Stored data:
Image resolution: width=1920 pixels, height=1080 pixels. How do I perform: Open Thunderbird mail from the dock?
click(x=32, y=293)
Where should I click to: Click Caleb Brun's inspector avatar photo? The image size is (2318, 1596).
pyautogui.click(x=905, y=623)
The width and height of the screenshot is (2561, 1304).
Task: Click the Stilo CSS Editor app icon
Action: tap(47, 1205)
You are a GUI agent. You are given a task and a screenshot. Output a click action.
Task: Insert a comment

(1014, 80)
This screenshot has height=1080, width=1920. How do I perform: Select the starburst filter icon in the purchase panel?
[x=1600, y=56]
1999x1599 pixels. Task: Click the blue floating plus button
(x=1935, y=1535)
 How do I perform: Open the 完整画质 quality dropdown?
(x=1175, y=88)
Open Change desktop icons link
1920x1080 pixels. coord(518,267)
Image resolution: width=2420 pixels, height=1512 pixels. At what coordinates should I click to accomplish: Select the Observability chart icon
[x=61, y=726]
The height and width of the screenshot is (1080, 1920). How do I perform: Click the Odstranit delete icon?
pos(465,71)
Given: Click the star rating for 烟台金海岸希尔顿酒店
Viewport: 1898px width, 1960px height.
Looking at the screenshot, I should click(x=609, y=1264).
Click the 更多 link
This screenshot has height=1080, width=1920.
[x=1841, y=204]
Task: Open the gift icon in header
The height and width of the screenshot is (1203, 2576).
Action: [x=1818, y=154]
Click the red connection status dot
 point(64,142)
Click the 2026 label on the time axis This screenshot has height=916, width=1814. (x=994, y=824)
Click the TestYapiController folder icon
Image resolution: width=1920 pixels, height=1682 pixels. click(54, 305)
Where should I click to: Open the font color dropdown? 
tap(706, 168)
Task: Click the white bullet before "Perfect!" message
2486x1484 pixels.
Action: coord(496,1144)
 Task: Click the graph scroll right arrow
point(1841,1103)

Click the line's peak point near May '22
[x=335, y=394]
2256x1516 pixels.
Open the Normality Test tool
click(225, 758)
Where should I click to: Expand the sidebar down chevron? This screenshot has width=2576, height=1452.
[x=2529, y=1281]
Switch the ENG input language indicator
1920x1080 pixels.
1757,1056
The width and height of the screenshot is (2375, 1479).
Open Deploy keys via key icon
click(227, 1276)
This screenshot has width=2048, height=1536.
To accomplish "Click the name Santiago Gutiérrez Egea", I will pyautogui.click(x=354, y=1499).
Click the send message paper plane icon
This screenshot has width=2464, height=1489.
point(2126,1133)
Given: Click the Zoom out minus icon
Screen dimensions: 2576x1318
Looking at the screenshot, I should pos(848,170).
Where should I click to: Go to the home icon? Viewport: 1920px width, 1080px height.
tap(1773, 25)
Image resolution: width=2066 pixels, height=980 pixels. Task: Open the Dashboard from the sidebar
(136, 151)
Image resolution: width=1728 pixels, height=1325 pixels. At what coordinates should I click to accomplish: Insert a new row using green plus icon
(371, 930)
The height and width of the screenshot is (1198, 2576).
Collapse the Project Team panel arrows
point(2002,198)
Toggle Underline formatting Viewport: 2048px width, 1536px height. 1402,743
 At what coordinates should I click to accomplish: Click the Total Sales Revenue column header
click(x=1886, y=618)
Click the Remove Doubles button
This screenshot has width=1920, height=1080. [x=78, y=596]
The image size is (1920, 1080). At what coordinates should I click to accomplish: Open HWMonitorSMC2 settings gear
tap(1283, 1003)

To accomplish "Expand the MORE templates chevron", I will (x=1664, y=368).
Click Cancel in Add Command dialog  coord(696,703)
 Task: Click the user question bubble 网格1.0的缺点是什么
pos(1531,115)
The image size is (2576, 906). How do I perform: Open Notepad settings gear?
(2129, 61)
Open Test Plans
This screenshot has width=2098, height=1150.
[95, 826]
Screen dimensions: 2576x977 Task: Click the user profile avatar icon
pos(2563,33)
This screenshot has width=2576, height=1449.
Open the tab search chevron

■ **YOUR OBJECTIVE**
Which lines of the data above contain "message"? Copy each one.

■ **ANSWER SECTION**
Task: Click the white bullet before "Perfect!" message
Click the send message paper plane icon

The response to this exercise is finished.